In the forum thread about gassy homebrew, how much crystal malt was cut from the Vienna recipe?

━━━ Excerpted text ━━━

I’ve tried to have serious conversations on defferent forums about beer gas but everyone jokes and no one has answers. My beers have been giving everyone who drinks them bad beer farts. I don’t know if it is something I’m doing wrong or do I need to modify my recipes.
I did make 10 gals of Vienna 2 months ago, we are drinking it now and it’s gassy. On Saturday I made the same recipe and cut the crystal from 4lbs to 2lbs to try to get the dextrin down. I even lowered my mash temp to 150 from 158 to get more fermentable sugars. All of these beers are kegged.
Should I be waiting longer? Some of this gassy beer is 10 weeks from grain, that should be long enough.
Should I try filtering? Should I try pasteurization? Freezing? Microwave?
Could this be a procedure problem? Am I stressing the yeast some way to cause this condition.
It seems to happen with all yeasts. I use WLP001-2-5-7 and US04-5
My recipes are pretty standard.
In all honesty, the primary culprit is going to be the yeasts. Not anything special that they’re producing, just their sheer presence. If you filtered your beer, I’d bet the problem would reduce.
Would the gas produced then not be mostly CO2 and not Methane? IOW all noise no bouquet? This is, in fact the way I am experiencing it when I tap a green beer, and frankly, I don’t see the problem… ;D
This is mostly because beer contains alot of complex sugars, and when consumed in a large amount, it will pass into the large intestine without being absorbed by the stomach. The bacteria in the large intestine digests it, producing the gases CO2 and methane which then…well you know what.

━━━ Dataset entries ━━━

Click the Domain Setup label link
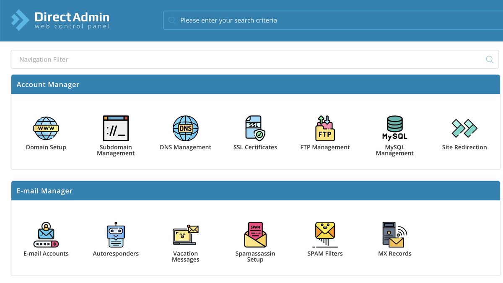503x283 pixels. (x=46, y=147)
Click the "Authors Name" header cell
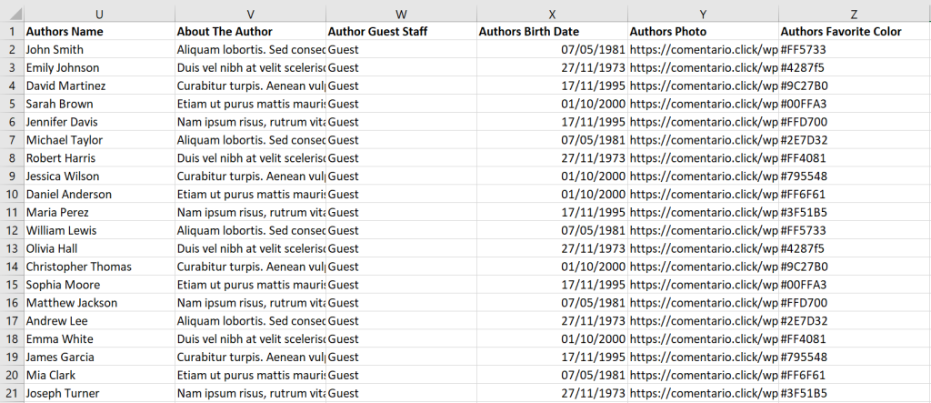 click(x=99, y=32)
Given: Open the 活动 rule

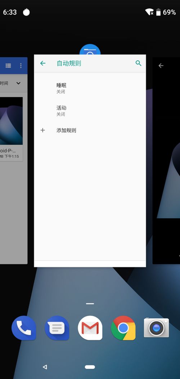Looking at the screenshot, I should pos(90,111).
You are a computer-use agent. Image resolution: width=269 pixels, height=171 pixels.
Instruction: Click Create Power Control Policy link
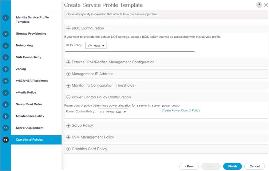[x=181, y=110]
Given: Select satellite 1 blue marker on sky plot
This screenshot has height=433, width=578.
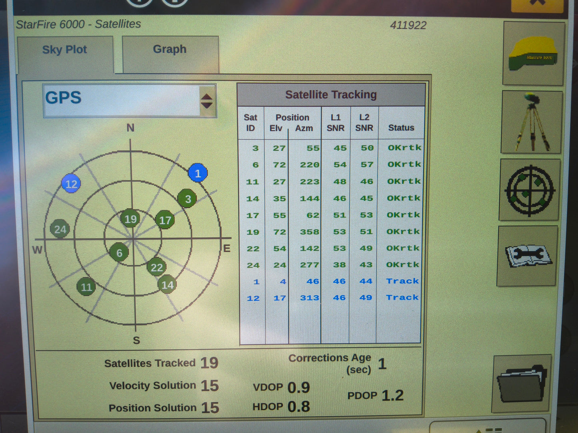Looking at the screenshot, I should [197, 173].
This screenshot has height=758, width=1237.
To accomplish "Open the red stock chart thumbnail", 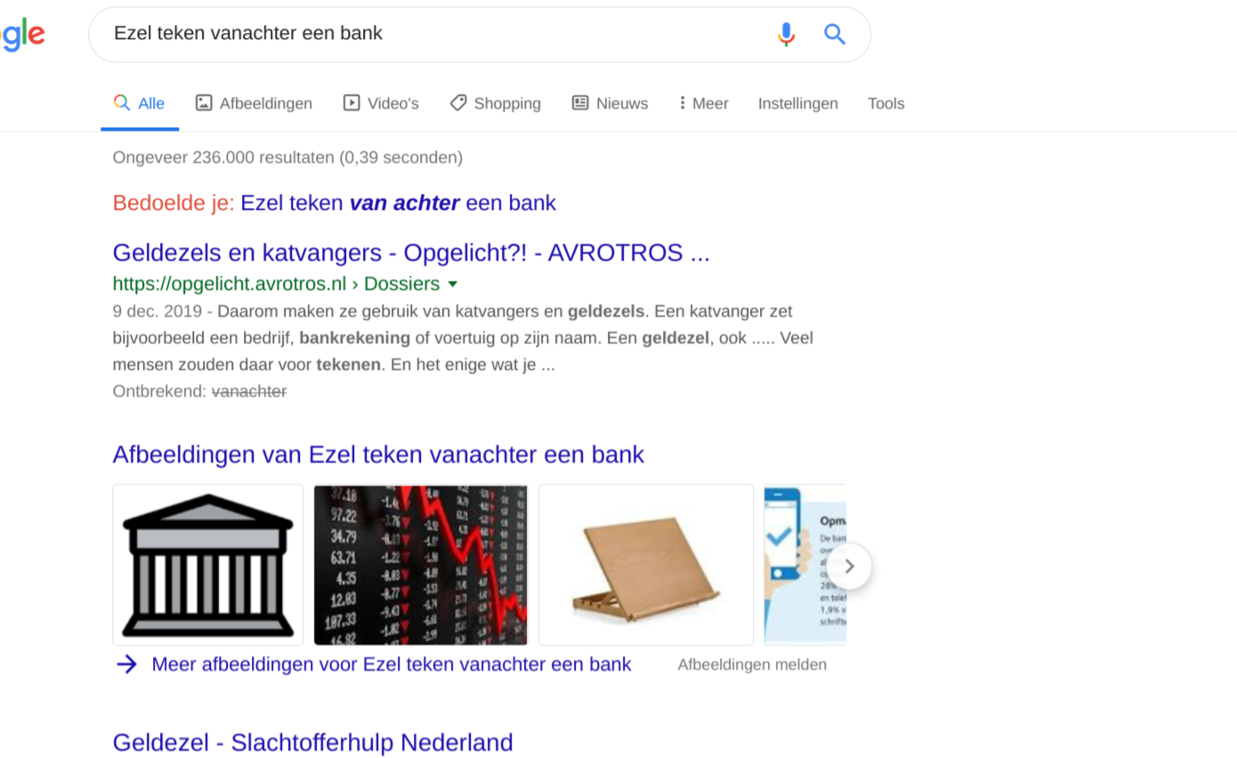I will (420, 565).
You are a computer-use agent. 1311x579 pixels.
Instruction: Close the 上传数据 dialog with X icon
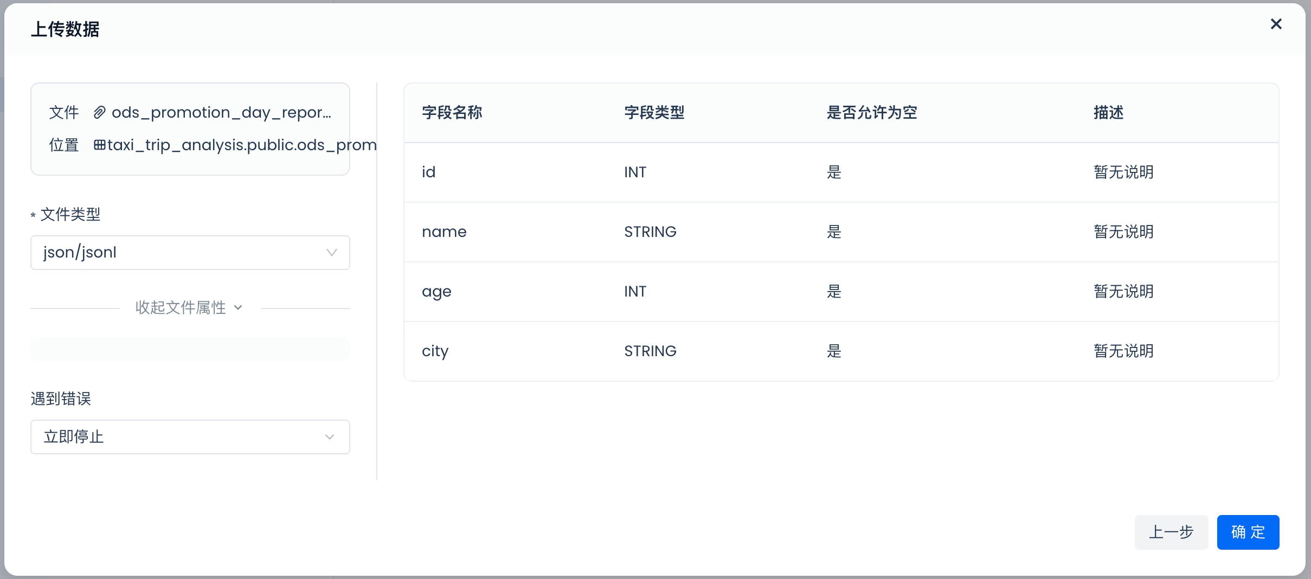[x=1276, y=24]
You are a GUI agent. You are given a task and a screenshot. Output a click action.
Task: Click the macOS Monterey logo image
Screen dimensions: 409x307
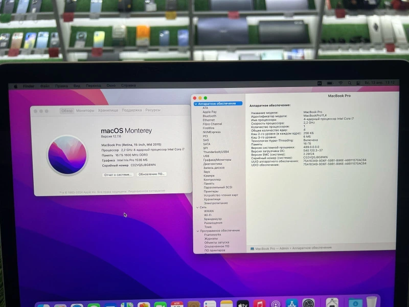point(67,155)
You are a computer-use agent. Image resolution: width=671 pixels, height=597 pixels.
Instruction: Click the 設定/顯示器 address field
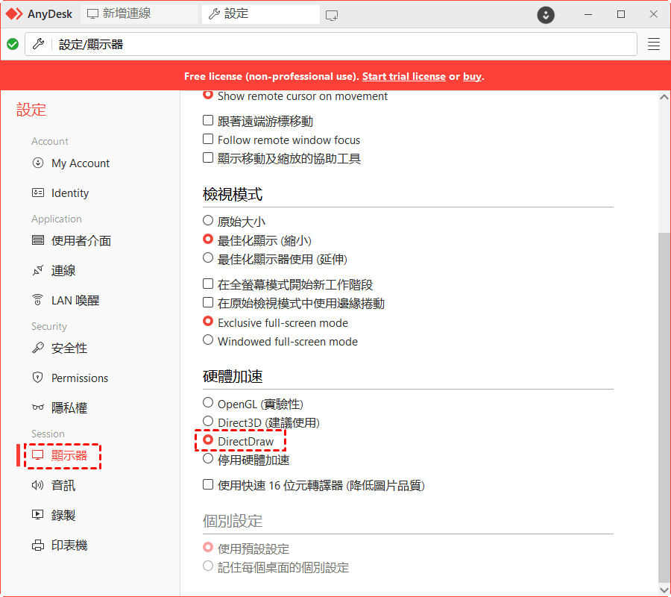(x=343, y=44)
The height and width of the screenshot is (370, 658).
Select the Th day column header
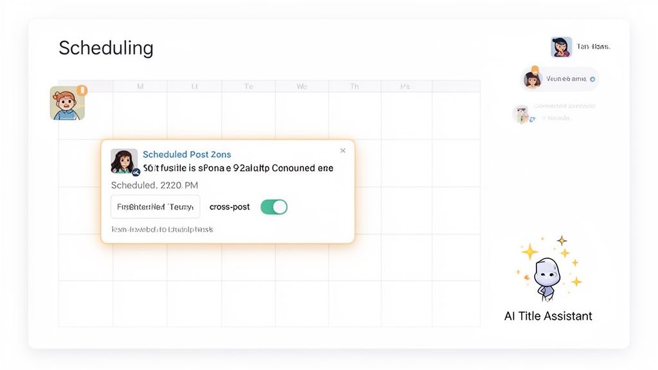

━━━

### Output below:
The crystal malt was cut from 4 lbs to 2 lbs.